From c7bd0361565f70caf621f588e38bfc6cc196c432 Mon Sep 17 00:00:00 2001

From: Kamil Dudka <kdudka@redhat.com>

Date: Tue, 5 Mar 2013 17:51:01 +0100

Subject: [PATCH 1/2] nss: fix misplaced code enabling non-blocking socket mode

The option needs to be set on the SSL socket.  Setting it on the model

takes no effect.  Note that the non-blocking mode is still not enabled

for the handshake because the code is not yet ready for that.

[upstream commit 9d0af3018c5db25f5adda216dbcad6056b4a3107]

---

 lib/nss.c |   12 ++++++------

 1 files changed, 6 insertions(+), 6 deletions(-)

diff --git a/lib/nss.c b/lib/nss.c

index efa578c..0ad1863 100644

--- a/lib/nss.c

+++ b/lib/nss.c

@@ -1240,12 +1240,6 @@ CURLcode Curl_nss_connect(struct connectdata *conn, int sockindex)

     goto error;

   model = SSL_ImportFD(NULL, model);

-  /* make the socket nonblocking */

-  sock_opt.option = PR_SockOpt_Nonblocking;

-  sock_opt.value.non_blocking = PR_TRUE;

-  if(PR_SetSocketOption(model, &sock_opt) != PR_SUCCESS)

-    goto error;

-

   if(SSL_OptionSet(model, SSL_SECURITY, PR_TRUE) != SECSuccess)

     goto error;

   if(SSL_OptionSet(model, SSL_HANDSHAKE_AS_SERVER, PR_FALSE) != SECSuccess)

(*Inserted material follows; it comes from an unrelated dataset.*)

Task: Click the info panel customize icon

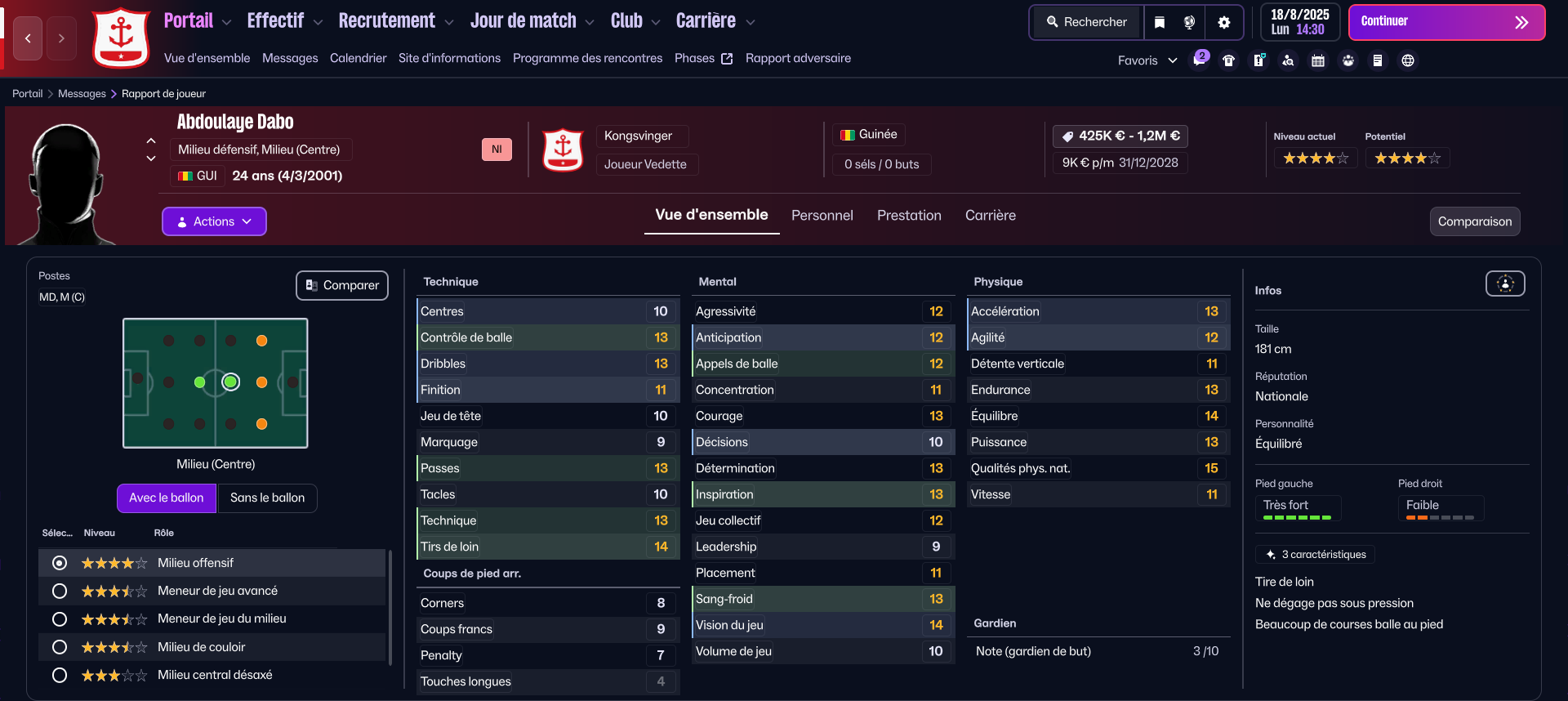Action: 1504,284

@@ -1420,6 +1414,12 @@ CURLcode Curl_nss_connect(struct connectdata *conn, int sockindex)

     goto error;

   }

+  /* switch the SSL socket into non-blocking mode */

+  sock_opt.option = PR_SockOpt_Nonblocking;

+  sock_opt.value.non_blocking = PR_TRUE;

+  if(PR_SetSocketOption(connssl->handle, &sock_opt) != PR_SUCCESS)

+    goto error;

+

   connssl->state = ssl_connection_complete;

   conn->recv[sockindex] = nss_recv;

   conn->send[sockindex] = nss_send;

-- 

1.7.1

From f3a5d46280264965ca096c9b3efba481d4883d0e Mon Sep 17 00:00:00 2001

From: Daniel Stenberg <daniel@haxx.se>

Date: Tue, 7 May 2013 23:30:52 +0200

Subject: [PATCH 2/2] nss: give PR_INTERVAL_NO_WAIT instead of -1 to PR_Recv/PR_Send

Reported by: David Strauss

Bug: http://curl.haxx.se/mail/lib-2013-05/0088.html

[upstream commit 01a2abedd7e3a2075de70979003302313570c58c]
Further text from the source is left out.